Stanford University
Research Networks Archive

• How Do Identities Matter?

Over the past few years, a growing number of scholars in the humanities and social sciences have come together in a variety of forums to discuss the way in which identities still matter, both inside and outside the academy. Working within an academic climate that is often unreceptive to the claim that "identity" constitutes a sophisticated area of intellectual inquiry, these scholars have sought to examine identities in all their complexity, even as they indicate how identities crucially affect the ways in which scholarly work is judged both within and across disciplines. Postmodernist deconstructions of such key concepts as identity, experience, and knowledge, which initially proved theoretically productive in the humanities, have not translated into a transformation of social relations. Moreover, the indiscriminate critique of all forms of identity politics by several schools of thought on the academic left has colluded with the cynical promotion of a "color-blind" society by right-wing pundits intent on obscuring the difference that differences make.

In this graduate student/faculty workshop, scholars have moved beyond both deconstruction and dismissal, embarking on a careful reconstruction and examination of the importance of identity to a range of issues that continue to affect our diverse society. Faculty Organizers: Paula Moya (English) and Ulka Anjaria (Brandeis University)

• The Meanings and Practices of Diversity

This network examined the collective representations of multiculturalism and difference to examine the political, sociological, cultural, and historical factors shaping the public discourse around diversity. What does it mean to have a diverse school or society? What are the criteria of an effective diverse setting? What are some exemplary diverse settings or societies and why? Faculty Organizer: Hazel Markus (Pyschology)

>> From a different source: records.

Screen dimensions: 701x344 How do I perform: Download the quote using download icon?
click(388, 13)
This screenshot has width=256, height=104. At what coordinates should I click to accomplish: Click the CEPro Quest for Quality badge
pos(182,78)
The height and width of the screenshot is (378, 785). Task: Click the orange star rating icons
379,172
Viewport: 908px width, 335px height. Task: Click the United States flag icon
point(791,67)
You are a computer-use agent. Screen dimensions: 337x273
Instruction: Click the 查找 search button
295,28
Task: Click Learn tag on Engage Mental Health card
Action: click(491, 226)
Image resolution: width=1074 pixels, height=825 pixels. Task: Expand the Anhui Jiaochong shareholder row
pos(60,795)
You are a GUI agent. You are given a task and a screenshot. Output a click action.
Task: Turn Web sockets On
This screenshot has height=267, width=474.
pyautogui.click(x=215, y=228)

• Revisiting Race and Ethnicity in the Context of Emerging Genetic Research

This inter-disciplinary network focused on the "genetic turn" in scholarship on human genetic variation and its implications for the study of "race" and ethnicity. Human genetic variation research -- focused on differences across human populations -- has emerged as a major trajectory in the scientific study of health and disease. However, the implications of this emerging research for our understanding of the category of "race" have not been well addressed. As a forum for inter-disciplinary dialogue, this research network offered a unique opportunity for faculty and students from a diverse range of fields including Genetics, History, Cultural Studies, Philosophy, Psychology, Anthropology and Sociology to talk about concepts of “race” in the context of new information generated in the field of genetic research.  The work of this research network ultimately led to the publication of Revisiting Race in a Genomic Age (Studies in Medical Anthropology) by Sandra S. Lee, Barbara A. Koenig, and Sarah S. Richardson (Rutgers University Press, 2008).